Chocolate and coffee are up there in histamine levels. Although the gift is intended to be practical (because who does not love hot beverages in the cooler season?), I know that I would not be thanking anybody for the stroke-like episode I would go into if I unwrapped a mug with hot chocolate and its prepared toppings.

As a safer substitute, purchase a safe bottle to store water. Kleen Kanteen is awesome because it is free of a variety of plastic triggers that inevitably lead to cross contaminating a safe drink. 

  • Allergic to certain clothing fabrics? Try gift cards. 

Being allergic to clothing almost sounds like a joke.

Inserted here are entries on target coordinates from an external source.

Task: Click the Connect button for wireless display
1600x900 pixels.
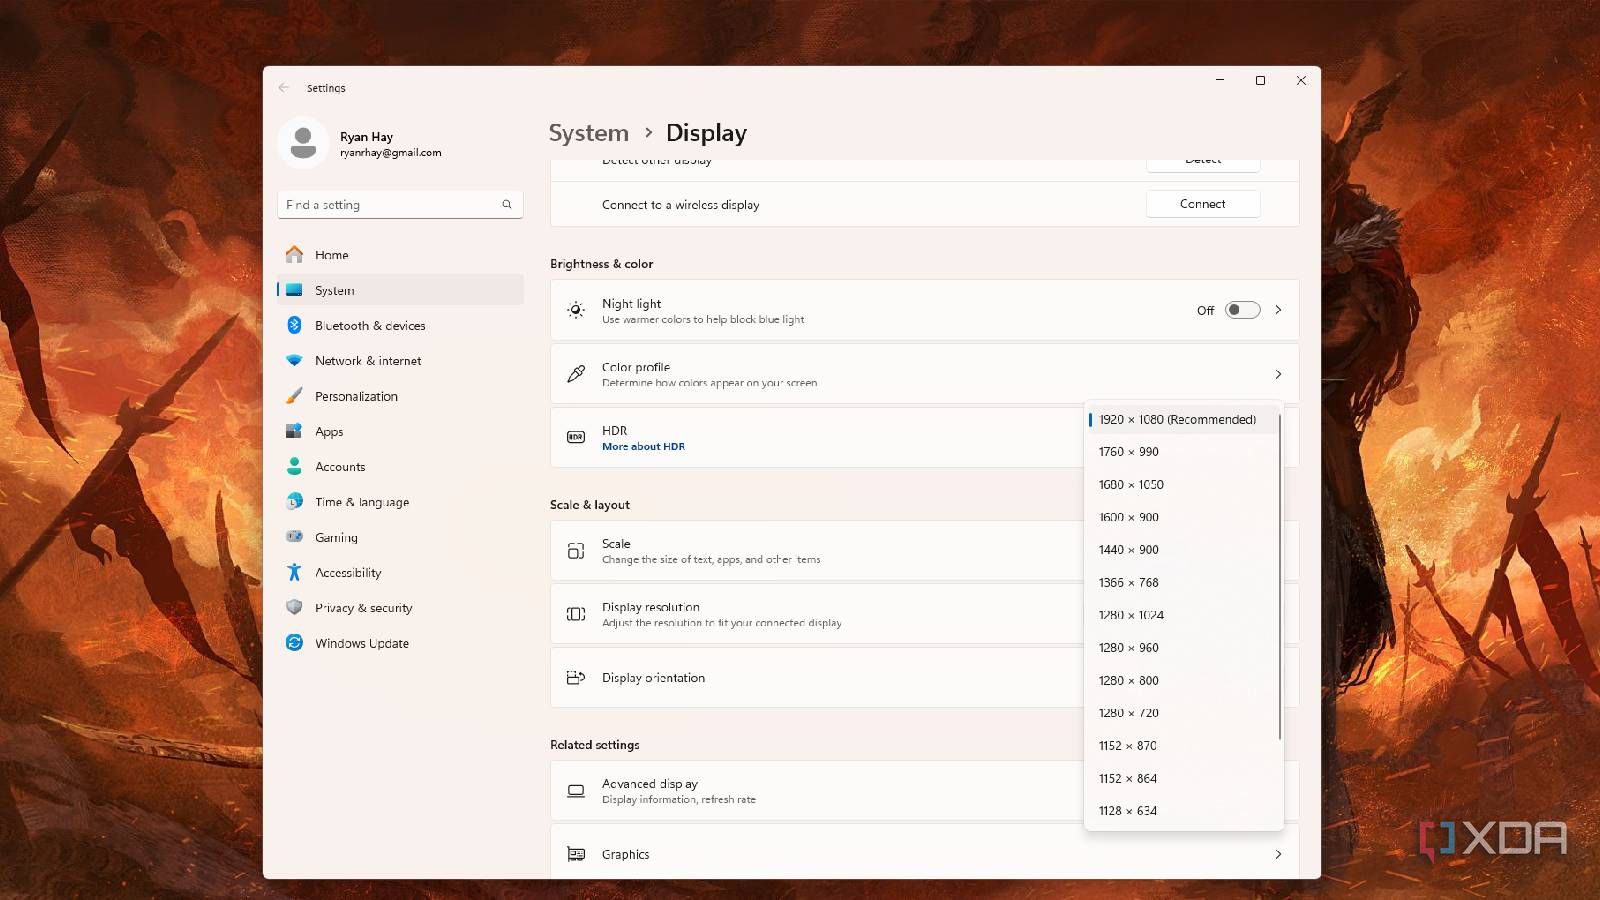Action: coord(1203,204)
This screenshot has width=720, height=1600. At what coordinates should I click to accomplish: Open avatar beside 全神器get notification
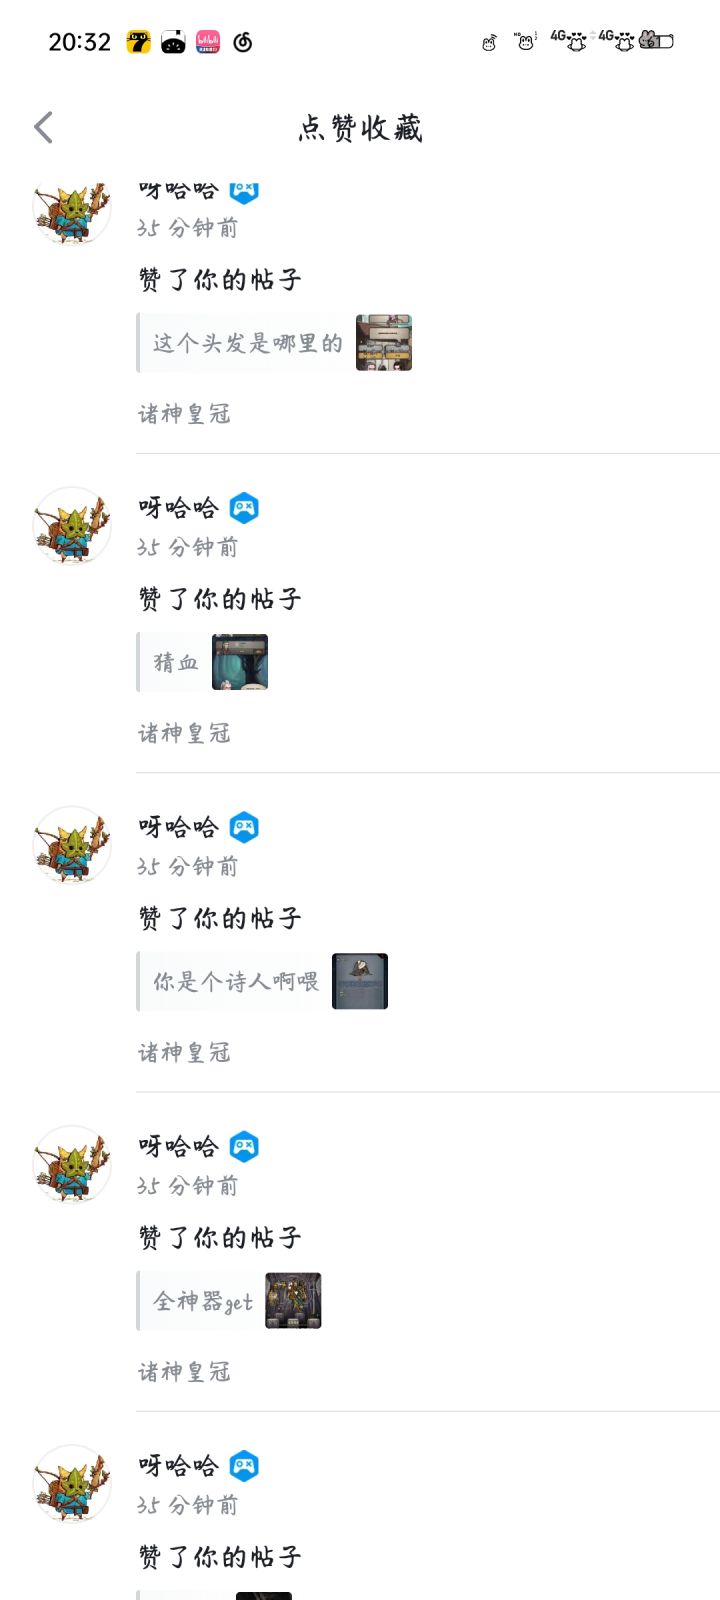[72, 1164]
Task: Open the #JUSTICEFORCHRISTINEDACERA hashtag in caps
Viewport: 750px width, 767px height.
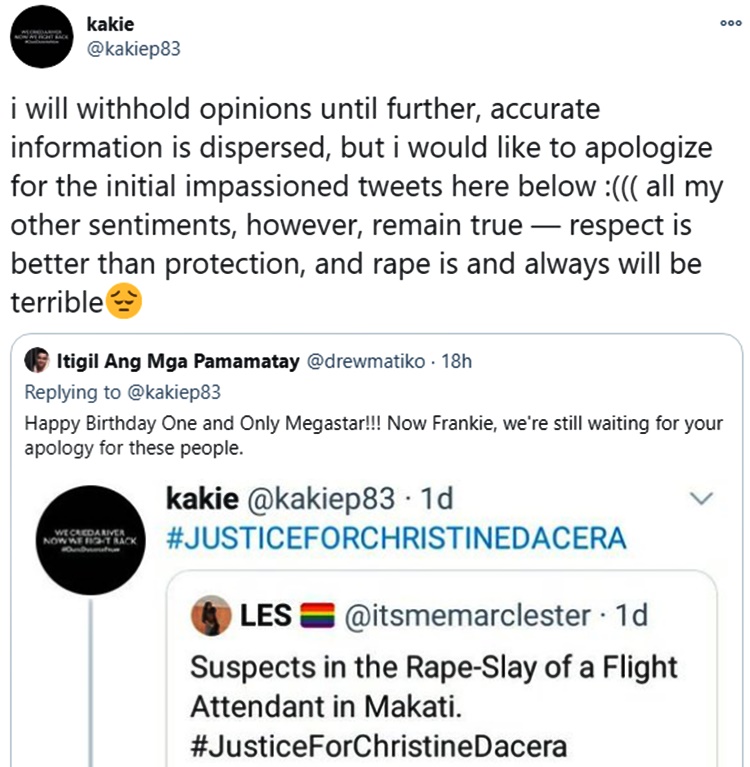Action: tap(393, 539)
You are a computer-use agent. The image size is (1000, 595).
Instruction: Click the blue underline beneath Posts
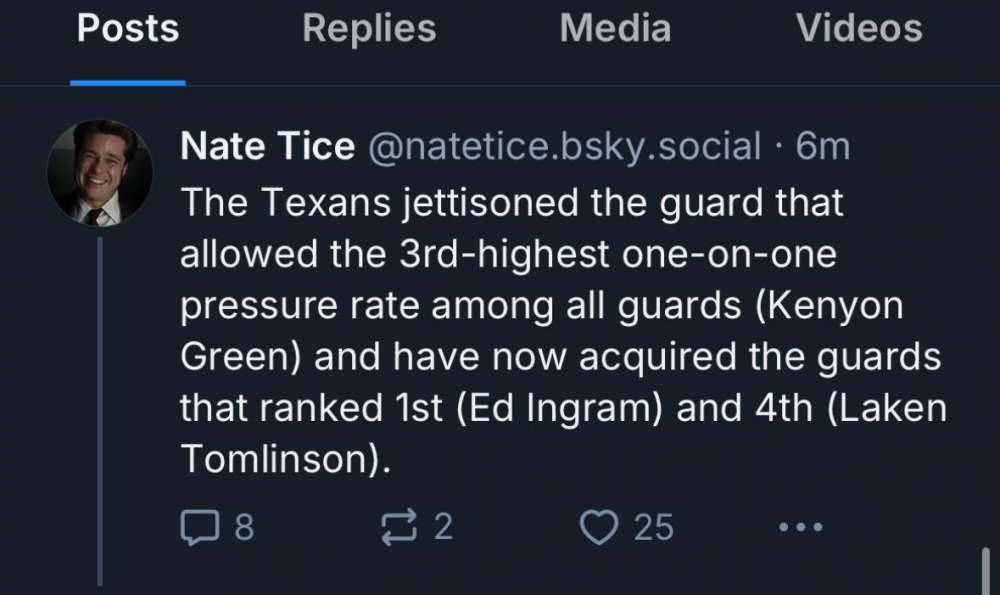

However, those who suffer from such a misfortunate are not laughing. There are clothing fabrics that do lead to allergic reactions for the extremely sensitive. Unless super involved in the loved ones daily life, it is likely you are unfamiliar with the specifics. Gifts cards completely bypass that potential issue. 

  • Allergic to paper in books? Try Kindle books. 

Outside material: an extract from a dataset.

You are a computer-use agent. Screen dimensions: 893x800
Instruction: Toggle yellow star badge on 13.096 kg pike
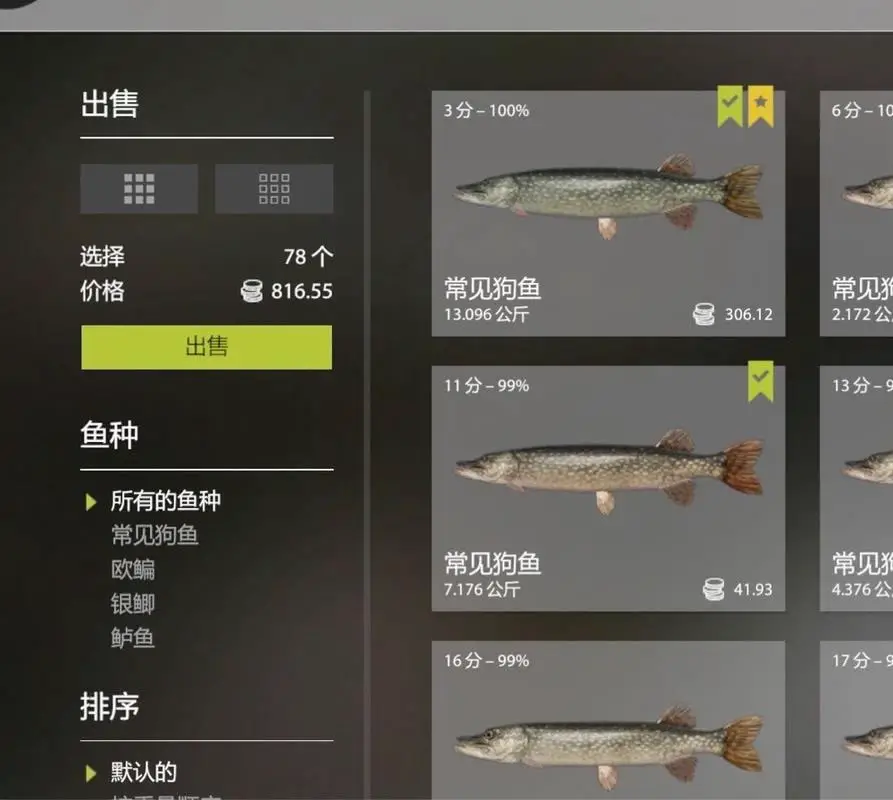(761, 106)
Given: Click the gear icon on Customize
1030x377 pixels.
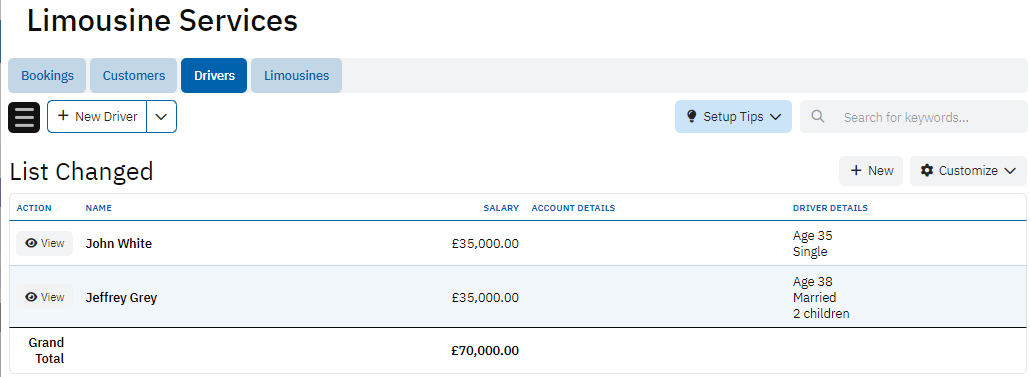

Each Mast Cell Disease patient is different. I do not experience a reaction from all books. The books with thicker, white paper do cause symptoms. A Kindle is a pricey gift for the typical friend, but chances are, your allergic loved one probably already has a reading tablet. Gift cards to purchase books are helpful. To make the gift more personal, accompany it with a list of book suggestions. 

  • Miscellaneous Gift Ideas

     1. Fuzzy Socks

A big, elaborate gift is not necessary. It is the thought that counts! Fuzzy socks are an ideal sidekick to sick time spent in bed. 

     2. DVD Sets

And with increased time spent in bed or on the couch, TV is a substitute for contact with the real world. My list of television shows is quite extensive. Friends with chronic illness can go on about favorite shows forever. Sometimes, rewatching old favorites is amusing. Box sets allow that to easily be done! 

    3. Craft/Hobby Kit

Learning a new craft is perfect for the moments TV does not suffice. 

   4.  Board Games

Games with family and friends are so so special when feeling up to it. As a bonus, they usually do not cause reactions - just let them briefly air out to off gas the chemicals from the plastic pieces and the gift is good to go!  

   5. Key Chains

Key chains are another simple gift idea with a low reaction possibility. I absolutely love to put keychains on the backpack that carries my infusions. They are also an accessory to the key for my CADD infusion pump. 

   6. Feeding Tube Pads

Not all patients with allergies are tube fed, but some are. If your loved one is a tubie, tube pads are a cute alternative to plain gauze to use as a feeding tube dressing. The price of a set is around $20.00-$25.00. My favorite shops for tube pads are: MyTubiesCloset, Milostones, and Julias G-Tube Pads

   7. Music 

CDs, is universal. It is comforting when really struggling with illness or other life matters. 

   8. Subscription Box Trial 

Monthly subscriptions are a unique surprise. Cater it towards your loved ones interests. 

   9. Blanket 

The sick and healthy alike have use for a blanket. The gift is sentimental, as well as practical. I cherish blankets that are given to me and I use them almost daily! 

To a patient with mast Cell Disease and allergic medical conditions, there is nothing more special than knowing our friends and family care enough to consider our safety. Regardless of the gift, abiding by the seemingly crazy stipulations of the disease is the perfect Merry Christmas!